Holistic care needed
Rym Ben Smail is a university teacher and psychologist. She has followed about a hundred cases of victims of the dictatorship through the Sanad Centre, a support structure for torture survivors set up in 2012 by the OMCT in Tunis, Kef and Sidi Bouzid. She says the way survivors are cared for can sometimes make their condition worse. "If care is not holistic and coordinated, there is a risk of more psychological damage for the suffering individual,” she explains. “That is why any rehabilitation programme must have a leader, to ensure its coherence and target all dimensions of the person, namely the social, medical, professional, emotional and family aspects."
Victims come first, she says, to seek legal assistance. However, it is psychological help through therapy that will allow them to verbalize their traumas, be patient until their case comes to court, and move forward socially and professionally. Ben Smail says some victims who received work or compensation but no comprehensive rehabilitation experienced an increase in their suffering.
Inherited trauma
The therapist says psychological problems suffered by victims include certain severe psychiatric disorders, depression and suicidal thoughts.

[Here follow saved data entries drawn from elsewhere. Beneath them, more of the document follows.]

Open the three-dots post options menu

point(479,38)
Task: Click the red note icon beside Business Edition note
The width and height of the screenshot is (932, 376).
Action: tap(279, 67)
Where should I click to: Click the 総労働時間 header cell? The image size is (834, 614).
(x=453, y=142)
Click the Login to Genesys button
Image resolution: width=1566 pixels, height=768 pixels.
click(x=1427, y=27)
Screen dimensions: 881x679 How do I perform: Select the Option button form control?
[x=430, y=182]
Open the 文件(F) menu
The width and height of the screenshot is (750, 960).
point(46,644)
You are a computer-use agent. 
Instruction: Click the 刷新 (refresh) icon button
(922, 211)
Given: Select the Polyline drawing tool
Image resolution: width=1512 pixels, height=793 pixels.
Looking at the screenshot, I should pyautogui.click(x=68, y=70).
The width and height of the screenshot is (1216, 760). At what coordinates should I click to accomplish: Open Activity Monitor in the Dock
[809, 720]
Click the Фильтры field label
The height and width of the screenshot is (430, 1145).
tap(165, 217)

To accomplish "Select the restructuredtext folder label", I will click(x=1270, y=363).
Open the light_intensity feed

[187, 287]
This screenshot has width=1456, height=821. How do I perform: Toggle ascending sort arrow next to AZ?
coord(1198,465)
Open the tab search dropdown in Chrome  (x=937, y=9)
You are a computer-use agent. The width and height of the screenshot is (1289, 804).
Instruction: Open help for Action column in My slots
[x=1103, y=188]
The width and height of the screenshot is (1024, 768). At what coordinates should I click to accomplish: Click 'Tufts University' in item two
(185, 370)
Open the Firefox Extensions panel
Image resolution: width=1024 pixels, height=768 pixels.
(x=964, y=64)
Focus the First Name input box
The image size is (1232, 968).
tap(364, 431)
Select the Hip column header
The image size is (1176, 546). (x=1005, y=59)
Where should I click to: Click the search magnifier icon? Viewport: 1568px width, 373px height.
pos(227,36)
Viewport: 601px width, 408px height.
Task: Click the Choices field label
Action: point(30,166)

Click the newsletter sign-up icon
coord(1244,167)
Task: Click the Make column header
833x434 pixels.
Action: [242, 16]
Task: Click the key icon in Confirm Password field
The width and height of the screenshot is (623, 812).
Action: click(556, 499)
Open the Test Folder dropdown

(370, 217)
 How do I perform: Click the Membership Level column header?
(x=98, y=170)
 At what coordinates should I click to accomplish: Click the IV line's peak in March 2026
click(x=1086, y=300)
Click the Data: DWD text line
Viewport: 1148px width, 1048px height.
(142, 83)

She adds that there are many resilient former victims who have been able to get through with family support, social recognition, well-managed therapy, and commitment to a collective cause. Many former left-wing political prisoners seem to have overcome their traumas. Their involvement in political, associative, artistic and intellectual life has greatly helped them to regain a certain psychological stability.
But what worries Ben Smail most is the trans-generational impact: "I saw children who were very young when their father was arrested starting to carry his burden and feel persecuted at the time of the revolution,” she recounts. “One father, a former “fellaga” from Tajarouine in the south, told me how his son went to Libya to fight with Daech because he, an independence fighter, had been denied by the government. The son followed in the father’s footsteps and was killed on the battlefield.”
Poorly treated wounds that are not acknowledged by an official apology often lead to anger being passed on to the next generation, according to the therapist. "The feeling of injustice is transmitted even when you try to hide it!"